> Listed entries:
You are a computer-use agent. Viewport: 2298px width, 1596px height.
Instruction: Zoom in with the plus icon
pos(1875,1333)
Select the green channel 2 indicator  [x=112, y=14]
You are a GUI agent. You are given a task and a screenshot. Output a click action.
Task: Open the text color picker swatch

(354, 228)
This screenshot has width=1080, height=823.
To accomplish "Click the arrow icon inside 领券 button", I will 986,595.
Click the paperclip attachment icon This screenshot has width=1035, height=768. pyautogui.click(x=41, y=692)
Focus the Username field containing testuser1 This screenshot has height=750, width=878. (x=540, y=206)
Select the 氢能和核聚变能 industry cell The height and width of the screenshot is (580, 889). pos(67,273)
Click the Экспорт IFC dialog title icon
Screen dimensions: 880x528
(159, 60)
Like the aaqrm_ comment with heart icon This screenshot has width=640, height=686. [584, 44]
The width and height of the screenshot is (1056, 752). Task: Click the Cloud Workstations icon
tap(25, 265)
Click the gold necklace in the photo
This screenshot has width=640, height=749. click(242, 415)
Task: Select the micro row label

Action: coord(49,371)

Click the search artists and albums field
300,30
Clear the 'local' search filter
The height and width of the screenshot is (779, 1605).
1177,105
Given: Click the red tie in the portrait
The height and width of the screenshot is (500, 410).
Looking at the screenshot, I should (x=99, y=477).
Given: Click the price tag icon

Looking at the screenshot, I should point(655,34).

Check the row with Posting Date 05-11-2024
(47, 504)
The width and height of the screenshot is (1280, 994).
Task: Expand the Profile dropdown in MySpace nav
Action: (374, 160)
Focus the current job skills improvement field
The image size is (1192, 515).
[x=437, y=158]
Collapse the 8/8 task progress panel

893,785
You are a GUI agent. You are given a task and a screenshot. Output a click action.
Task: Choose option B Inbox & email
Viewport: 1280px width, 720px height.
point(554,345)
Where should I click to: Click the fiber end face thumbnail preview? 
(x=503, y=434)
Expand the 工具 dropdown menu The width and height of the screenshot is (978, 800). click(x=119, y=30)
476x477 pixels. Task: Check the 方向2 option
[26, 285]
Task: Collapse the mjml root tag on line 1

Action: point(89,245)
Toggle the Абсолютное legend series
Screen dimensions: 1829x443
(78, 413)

> Assignment:
The expected result is every line above containing the string "Focus".

> Answer below:
Focus the Username field containing testuser1 This screenshot has height=750, width=878. (x=540, y=206)
Focus the current job skills improvement field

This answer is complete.